C’est dans ce dernier pays que la religion a réussi à survivre à une histoire tumultueuse, et qu’elle reste aujourd’hui encore plus ou moins fidèle à sa forme originelle telle qu’importée dans l’île il y a des siècles de cela. Depuis le Sri Lanka, les enseignements bouddhiques ont atteint l’Asie du Sud-Est, où ils continuent d’avoir une part importante dans la vie quotidienne des habitants de nombreux pays aujourd’hui encore. Le bouddhisme theravada (nom qui signifie « l’école des anciens ») pratiqué au Sri Lanka et dans l’Asie du Sud-Est est resté très proche de la religion originelle, telle qu’elle avait pris forme dans les premières années après sa naissance.

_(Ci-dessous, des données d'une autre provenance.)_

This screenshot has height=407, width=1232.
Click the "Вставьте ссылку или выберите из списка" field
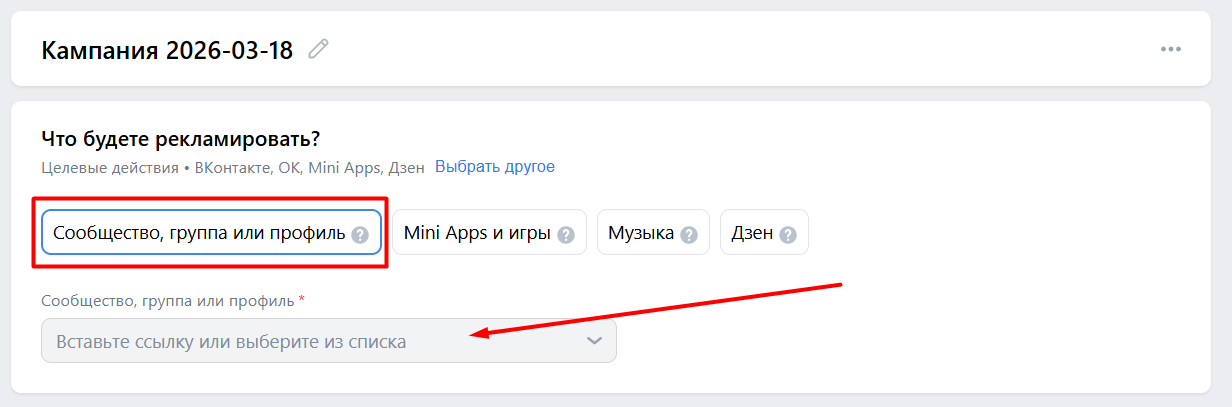300,341
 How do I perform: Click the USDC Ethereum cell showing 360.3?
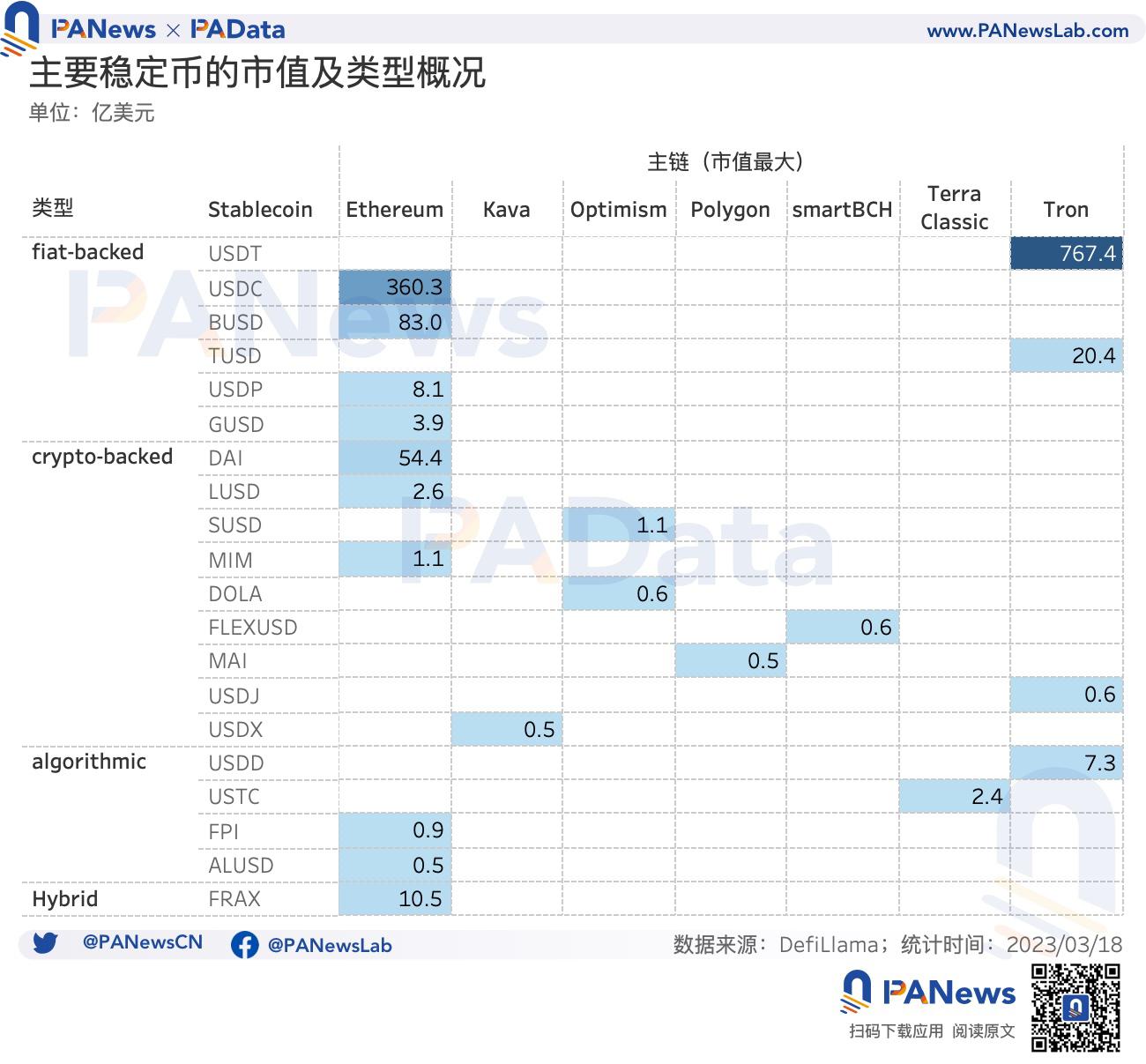point(395,287)
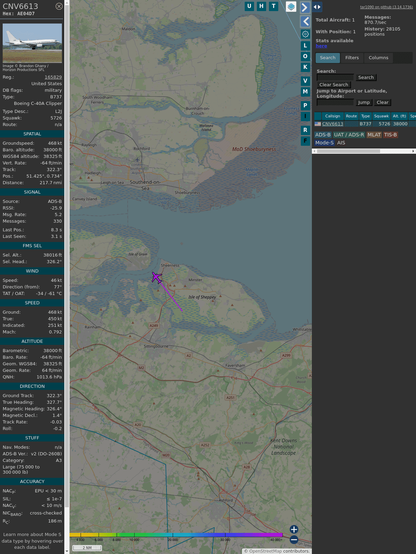Toggle the double-arrow sidebar width button
This screenshot has height=554, width=416.
(317, 7)
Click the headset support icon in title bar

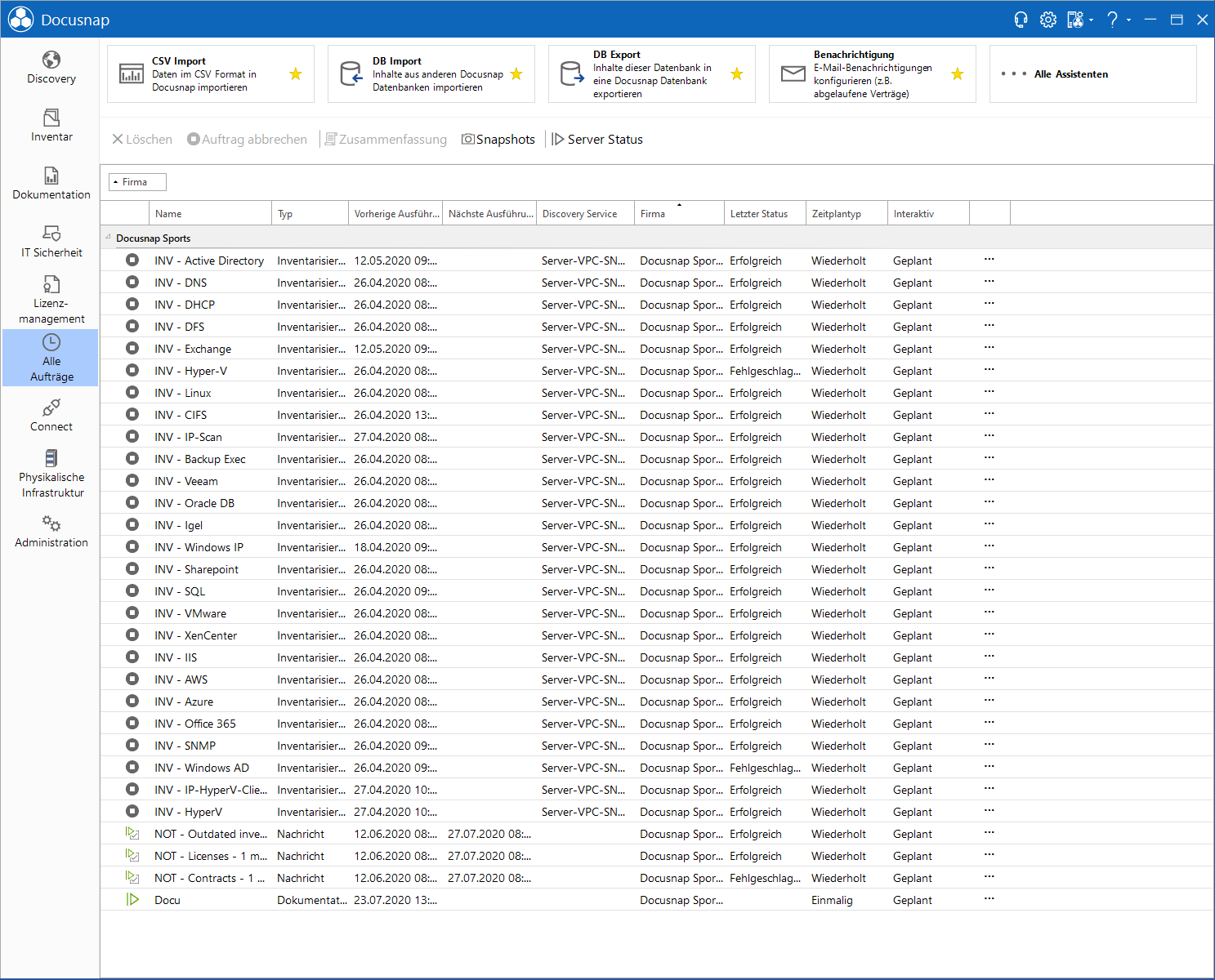point(1021,20)
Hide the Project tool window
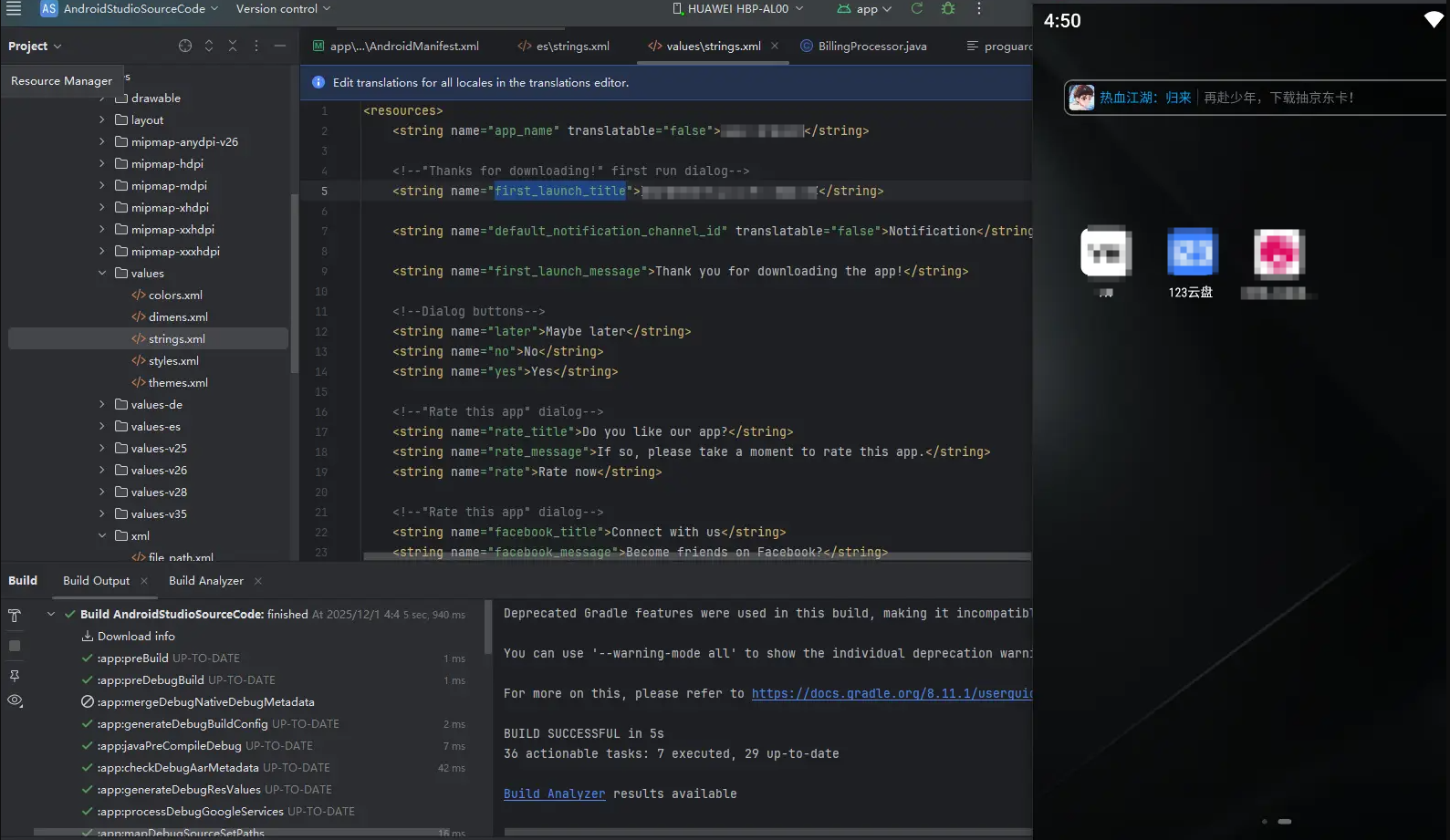The height and width of the screenshot is (840, 1450). [x=280, y=46]
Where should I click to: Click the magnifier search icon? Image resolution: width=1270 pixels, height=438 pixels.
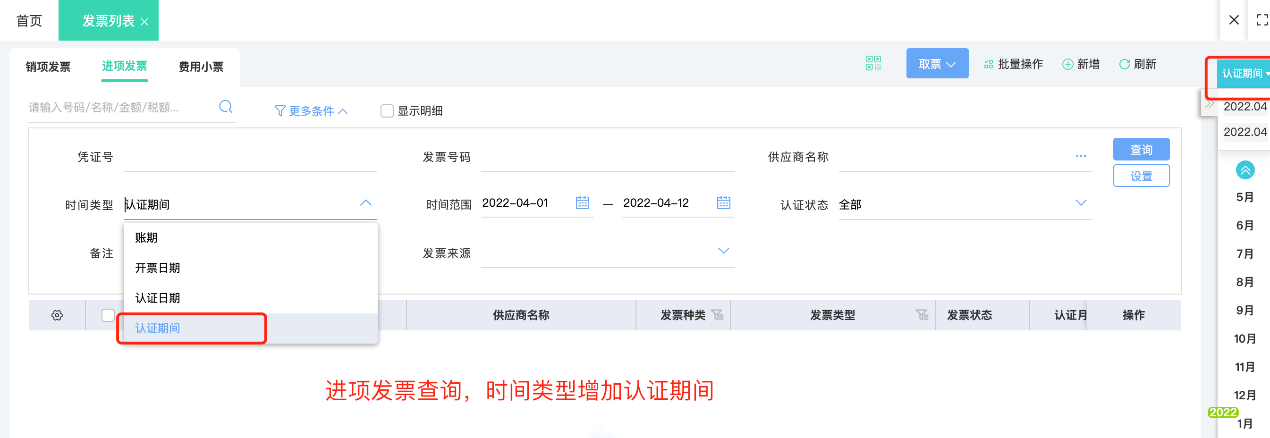point(226,107)
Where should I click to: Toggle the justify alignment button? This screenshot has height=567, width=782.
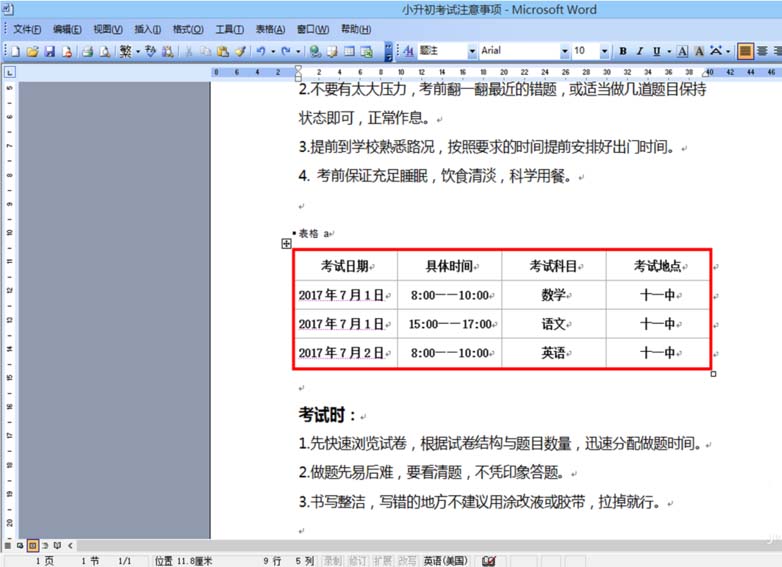(746, 51)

Mais environ 500 ans après la mort du Bouddha historique Siddharta Gautama, appelé aussi Shakyamuni, une nouvelle variété de bouddhisme a commencé à attirer des fidèles dans le nord-ouest de l’Inde. Cette version de la foi, inspirée de doctrines très différentes des enseignements originaux, s’est étendue de l’Inde, à travers la route de la soie, jusqu’en Chine. Collectivement, ces nouveaux enseignements sont connus sous le nom de bouddhisme mahayana, ou bouddhisme du « Grand Véhicule ».
Quelles sont les caractéristiques principales du bouddhisme mahayana ? Dans sa forme originelle, le bouddhisme enseigne qu’en rejoignant le Sangha (la communauté) et en devenant moine, une personne peut suivre un ensemble de pratiques méditatives et spirituelles dans l’objectif d’atteindre éventuellement l’illumination, échappant ainsi à la souffrance en tant que disciple de Bouddha. Les fidèles et les pratiquants de la religion qui parvenaient à atteindre l’illumination de cette façon étaient appelés arhat (en Sanskrit) ou arahant (en Pali). Ils étaient perçus comme des êtres admirables et dignes de louanges qui avaient réussi à atteindre le niveau de Shakyamuni, mais qui ne pouvaient pas avoir la compassion profonde du Bouddha, ou la même compréhension de l’univers, et ils n’étaient ainsi pas révérés de la même manière. C’était des hommes sains, mais qui restaient toujours des disciples de Gautama, loins d’égaler son degré de spiritualité. Dans sa forme originelle, le bouddhisme enseigne que l’objectif le plus élevé d’une personne ordinaire est de suivre les enseignements du Bouddha et d’atteindre l’illumination en tant que arhat. Nul ne pouvait donc devenir Bouddha par lui-même.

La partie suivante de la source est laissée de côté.